It looks like the latest writing frenzy has dried up for the moment, so this is my chance to sort out what I’ve been reading. I have to say, I don’t have a lot of patience for this year’s Hugo-nominated novels. I finally decided that I’ve read about as much of them as I can stand. Which is to say, I’ve only finished two of them. I’m beginning to think it’s called the Literature of Ideas because I like the idea of science fiction more than I like reading the current literature.
In ascending order of pages read:
Feed, by Mira Grant.
Zombies. Getting poked with a stick. I could see where it was trying to be funny, but it’s still zombies. Fast or slow, I don’t care. Within the first few pages, it failed its saving throw against my prejudices.

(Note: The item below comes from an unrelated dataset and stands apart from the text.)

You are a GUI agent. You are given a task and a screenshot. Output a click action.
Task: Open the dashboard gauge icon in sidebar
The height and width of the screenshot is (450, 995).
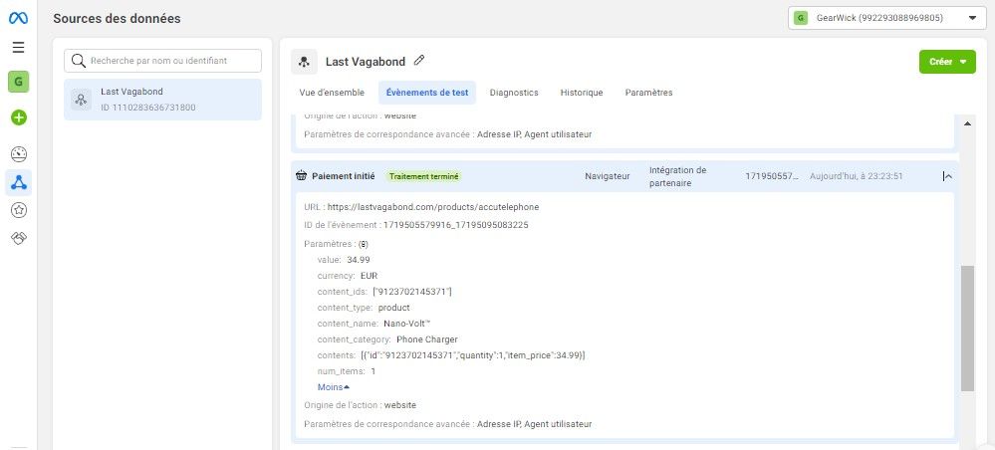[19, 153]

Dervish House, by Ian McDonald.
It’s a future where Turkey has just entered the European Union and the usual bits of tech have entered everything. In the first 20 pages, it keeps shifting back and forth from a bombing on a tram to several different new characters, each in their Exotic Location, and back to the news spreading of the bombing. The one thing that caught my interest was the food. I just couldn’t bring myself to get interested.
Blackout, by Connie Willis.
There’s three names in the first sentence, more people introduced by the end of the first page. By the second, I lost count of how many characters had been mentioned. The text is incredibly dialogue heavy. The story keeps jumping back and forth. It’s like it’s designed to drive me up the wall. And yet somehow I managed to read about 80 pages.
I like the idea of watching ordinary heroes, but not enough to read hundreds more pages of hijinks and pratfalls.
The Hundred Thousand Kingdoms, by N.K. Jemison.
As I said before, it’s full of gods and magic and palace politics. Good stuff.
Cryoburn, by Lois McMaster Bujold
Probably not the best place to enter this series, but enjoyable on its own. I read it in two days. It’s a page turner, all right. The opening with our hero, Miles Vorkosigan, lost in dark twisty tunnels half out of his mind on drugs pulled me in. There were more than a few conversations alluding to his other adventures, which I suppose I would have enjoyed had I known, but neither added nor took away from the current story.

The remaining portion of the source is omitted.